Rows on finding words and elements
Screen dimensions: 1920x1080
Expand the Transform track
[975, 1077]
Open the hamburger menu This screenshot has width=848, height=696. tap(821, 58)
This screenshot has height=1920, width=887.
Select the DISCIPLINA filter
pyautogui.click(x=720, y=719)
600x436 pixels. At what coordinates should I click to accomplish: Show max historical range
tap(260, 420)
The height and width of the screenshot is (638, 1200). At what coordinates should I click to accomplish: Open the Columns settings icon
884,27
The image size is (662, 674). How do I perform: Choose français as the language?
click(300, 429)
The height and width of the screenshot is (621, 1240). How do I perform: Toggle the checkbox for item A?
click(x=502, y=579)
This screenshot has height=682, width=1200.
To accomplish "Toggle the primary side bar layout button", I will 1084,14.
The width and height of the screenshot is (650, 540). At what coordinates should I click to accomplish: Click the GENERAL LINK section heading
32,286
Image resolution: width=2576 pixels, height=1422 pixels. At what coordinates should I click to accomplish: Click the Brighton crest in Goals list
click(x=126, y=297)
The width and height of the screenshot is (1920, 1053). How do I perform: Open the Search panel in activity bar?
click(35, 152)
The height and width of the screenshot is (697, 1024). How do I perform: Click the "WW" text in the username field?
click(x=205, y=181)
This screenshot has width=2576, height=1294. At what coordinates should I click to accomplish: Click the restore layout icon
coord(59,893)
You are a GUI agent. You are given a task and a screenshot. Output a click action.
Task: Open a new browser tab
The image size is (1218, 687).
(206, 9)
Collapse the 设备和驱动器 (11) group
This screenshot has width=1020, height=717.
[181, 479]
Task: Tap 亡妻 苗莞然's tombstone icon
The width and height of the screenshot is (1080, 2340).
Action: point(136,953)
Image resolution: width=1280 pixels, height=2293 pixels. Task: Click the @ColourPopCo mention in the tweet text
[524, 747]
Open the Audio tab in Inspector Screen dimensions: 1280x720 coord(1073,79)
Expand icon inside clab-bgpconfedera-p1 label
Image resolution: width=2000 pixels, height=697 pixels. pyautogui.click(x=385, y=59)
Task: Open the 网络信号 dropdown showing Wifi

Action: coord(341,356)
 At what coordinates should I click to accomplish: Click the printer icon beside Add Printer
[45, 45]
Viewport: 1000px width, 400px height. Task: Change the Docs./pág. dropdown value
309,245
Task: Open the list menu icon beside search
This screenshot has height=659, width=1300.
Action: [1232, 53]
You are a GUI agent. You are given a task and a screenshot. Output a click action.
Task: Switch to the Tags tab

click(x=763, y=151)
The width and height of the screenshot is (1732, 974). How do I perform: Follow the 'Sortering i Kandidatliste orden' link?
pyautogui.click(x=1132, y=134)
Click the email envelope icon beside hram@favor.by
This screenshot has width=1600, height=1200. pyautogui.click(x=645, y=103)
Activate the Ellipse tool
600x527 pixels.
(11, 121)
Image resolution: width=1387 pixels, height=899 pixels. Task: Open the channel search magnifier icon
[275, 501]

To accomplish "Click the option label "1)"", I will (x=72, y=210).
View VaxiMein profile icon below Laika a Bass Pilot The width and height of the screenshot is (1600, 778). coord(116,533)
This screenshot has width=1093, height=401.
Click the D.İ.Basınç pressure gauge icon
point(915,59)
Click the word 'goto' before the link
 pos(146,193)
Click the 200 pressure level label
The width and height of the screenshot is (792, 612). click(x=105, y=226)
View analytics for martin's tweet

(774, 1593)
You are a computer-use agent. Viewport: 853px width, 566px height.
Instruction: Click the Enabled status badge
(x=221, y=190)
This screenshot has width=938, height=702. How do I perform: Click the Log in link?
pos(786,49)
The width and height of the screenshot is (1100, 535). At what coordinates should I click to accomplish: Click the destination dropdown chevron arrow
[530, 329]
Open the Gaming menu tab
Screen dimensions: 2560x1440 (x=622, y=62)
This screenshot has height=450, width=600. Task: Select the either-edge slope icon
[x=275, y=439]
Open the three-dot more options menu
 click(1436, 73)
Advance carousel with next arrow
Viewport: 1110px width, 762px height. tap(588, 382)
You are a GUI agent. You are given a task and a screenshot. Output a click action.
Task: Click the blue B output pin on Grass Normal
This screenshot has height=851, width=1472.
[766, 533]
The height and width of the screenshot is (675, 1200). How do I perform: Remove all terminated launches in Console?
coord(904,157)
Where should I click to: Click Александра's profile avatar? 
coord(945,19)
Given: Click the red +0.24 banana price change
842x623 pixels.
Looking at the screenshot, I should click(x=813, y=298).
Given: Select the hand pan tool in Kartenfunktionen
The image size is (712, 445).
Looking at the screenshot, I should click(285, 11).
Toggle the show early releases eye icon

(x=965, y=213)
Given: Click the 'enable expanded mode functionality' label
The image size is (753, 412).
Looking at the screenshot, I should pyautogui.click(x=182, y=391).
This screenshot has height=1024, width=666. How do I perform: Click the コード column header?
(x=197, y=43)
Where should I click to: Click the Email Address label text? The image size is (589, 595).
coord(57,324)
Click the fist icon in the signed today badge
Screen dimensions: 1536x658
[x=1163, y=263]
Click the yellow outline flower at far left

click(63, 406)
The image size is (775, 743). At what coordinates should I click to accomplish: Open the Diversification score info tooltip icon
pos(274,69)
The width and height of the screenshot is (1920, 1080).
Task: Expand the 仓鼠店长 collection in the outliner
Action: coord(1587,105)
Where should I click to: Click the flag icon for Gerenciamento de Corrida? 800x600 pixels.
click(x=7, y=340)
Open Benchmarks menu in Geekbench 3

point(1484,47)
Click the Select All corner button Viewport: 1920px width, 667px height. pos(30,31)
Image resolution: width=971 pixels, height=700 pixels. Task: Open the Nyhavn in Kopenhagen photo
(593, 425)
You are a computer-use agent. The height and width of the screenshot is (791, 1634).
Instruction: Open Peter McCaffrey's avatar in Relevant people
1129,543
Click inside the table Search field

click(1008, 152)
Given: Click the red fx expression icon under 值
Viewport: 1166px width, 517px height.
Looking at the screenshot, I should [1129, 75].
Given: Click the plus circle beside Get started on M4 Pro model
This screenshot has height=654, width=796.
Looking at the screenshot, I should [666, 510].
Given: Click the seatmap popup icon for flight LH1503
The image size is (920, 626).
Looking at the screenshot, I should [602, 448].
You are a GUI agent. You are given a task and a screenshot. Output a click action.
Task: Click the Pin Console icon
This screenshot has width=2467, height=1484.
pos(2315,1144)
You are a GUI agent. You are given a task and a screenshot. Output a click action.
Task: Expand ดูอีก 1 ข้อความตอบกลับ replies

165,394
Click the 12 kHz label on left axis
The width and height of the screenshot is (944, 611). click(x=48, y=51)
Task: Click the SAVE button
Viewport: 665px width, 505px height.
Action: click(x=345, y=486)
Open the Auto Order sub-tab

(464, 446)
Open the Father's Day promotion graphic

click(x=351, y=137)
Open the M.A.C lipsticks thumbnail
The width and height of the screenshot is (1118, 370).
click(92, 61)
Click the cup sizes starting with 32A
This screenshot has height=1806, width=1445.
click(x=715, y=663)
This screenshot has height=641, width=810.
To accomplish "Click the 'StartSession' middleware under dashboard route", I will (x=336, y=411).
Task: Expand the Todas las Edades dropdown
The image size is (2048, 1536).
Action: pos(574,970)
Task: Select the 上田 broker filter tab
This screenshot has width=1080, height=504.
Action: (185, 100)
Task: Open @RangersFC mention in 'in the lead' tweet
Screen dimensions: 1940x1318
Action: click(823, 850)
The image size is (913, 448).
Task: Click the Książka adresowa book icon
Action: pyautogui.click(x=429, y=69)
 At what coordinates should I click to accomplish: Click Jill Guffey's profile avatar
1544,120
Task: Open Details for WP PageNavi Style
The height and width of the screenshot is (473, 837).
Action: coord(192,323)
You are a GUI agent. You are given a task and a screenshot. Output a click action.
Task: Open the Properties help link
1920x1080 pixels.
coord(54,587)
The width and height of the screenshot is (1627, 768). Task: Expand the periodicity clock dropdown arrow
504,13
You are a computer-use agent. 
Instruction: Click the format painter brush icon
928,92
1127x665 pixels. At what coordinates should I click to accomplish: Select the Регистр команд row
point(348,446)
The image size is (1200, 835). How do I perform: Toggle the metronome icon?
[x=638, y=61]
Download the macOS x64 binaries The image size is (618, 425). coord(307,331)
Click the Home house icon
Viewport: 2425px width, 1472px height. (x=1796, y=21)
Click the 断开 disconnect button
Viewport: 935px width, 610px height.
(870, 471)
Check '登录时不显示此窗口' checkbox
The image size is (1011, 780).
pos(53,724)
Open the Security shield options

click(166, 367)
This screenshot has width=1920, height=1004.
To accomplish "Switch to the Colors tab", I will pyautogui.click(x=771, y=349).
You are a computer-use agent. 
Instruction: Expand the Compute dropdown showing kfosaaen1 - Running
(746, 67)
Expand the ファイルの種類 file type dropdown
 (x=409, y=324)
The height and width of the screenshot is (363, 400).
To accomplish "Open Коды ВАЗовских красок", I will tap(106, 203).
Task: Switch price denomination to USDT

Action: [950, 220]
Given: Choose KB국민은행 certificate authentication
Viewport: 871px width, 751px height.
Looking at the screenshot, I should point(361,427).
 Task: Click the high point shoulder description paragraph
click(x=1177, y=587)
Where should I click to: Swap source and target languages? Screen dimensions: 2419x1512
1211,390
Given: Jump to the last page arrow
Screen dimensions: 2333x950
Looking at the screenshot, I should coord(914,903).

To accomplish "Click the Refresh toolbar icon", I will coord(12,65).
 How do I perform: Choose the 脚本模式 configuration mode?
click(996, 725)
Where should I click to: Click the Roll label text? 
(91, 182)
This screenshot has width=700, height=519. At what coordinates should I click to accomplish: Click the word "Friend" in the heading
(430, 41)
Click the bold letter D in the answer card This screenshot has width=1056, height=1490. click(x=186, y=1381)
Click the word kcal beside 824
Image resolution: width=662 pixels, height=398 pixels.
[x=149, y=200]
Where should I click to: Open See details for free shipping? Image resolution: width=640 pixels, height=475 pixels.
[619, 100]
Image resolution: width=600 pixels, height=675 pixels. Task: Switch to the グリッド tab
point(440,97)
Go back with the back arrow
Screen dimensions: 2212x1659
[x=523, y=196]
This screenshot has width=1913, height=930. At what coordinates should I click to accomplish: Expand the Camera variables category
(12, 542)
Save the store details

Aim - Reproduce the rows between the lines holding "This screenshot has height=641, width=810." and "will pyautogui.click(x=771, y=349).", inclusive, swapping "dropdown" for "menu" and leaving everything else the same.

Reply to the task -
This screenshot has height=641, width=810.
To accomplish "Click the 'StartSession' middleware under dashboard route", I will (x=336, y=411).
Task: Expand the Todas las Edades menu
The image size is (2048, 1536).
Action: pos(574,970)
Task: Select the 上田 broker filter tab
This screenshot has width=1080, height=504.
Action: (185, 100)
Task: Open @RangersFC mention in 'in the lead' tweet
Screen dimensions: 1940x1318
Action: click(823, 850)
The image size is (913, 448).
Task: Click the Książka adresowa book icon
Action: pyautogui.click(x=429, y=69)
 At what coordinates should I click to accomplish: Click Jill Guffey's profile avatar
1544,120
Task: Open Details for WP PageNavi Style
The height and width of the screenshot is (473, 837).
Action: coord(192,323)
You are a GUI agent. You are given a task and a screenshot. Output a click action.
Task: Open the Properties help link
1920x1080 pixels.
coord(54,587)
The width and height of the screenshot is (1627, 768). Task: Expand the periodicity clock menu arrow
504,13
You are a computer-use agent. 
Instruction: Click the format painter brush icon
928,92
1127x665 pixels. At what coordinates should I click to accomplish: Select the Регистр команд row
point(348,446)
The image size is (1200, 835). How do I perform: Toggle the metronome icon?
[x=638, y=61]
Download the macOS x64 binaries The image size is (618, 425). coord(307,331)
Click the Home house icon
Viewport: 2425px width, 1472px height. (x=1796, y=21)
Click the 断开 disconnect button
Viewport: 935px width, 610px height.
(870, 471)
Check '登录时不显示此窗口' checkbox
The image size is (1011, 780).
pos(53,724)
Open the Security shield options

click(166, 367)
This screenshot has width=1920, height=1004.
To accomplish "Switch to the Colors tab", I will pyautogui.click(x=771, y=349).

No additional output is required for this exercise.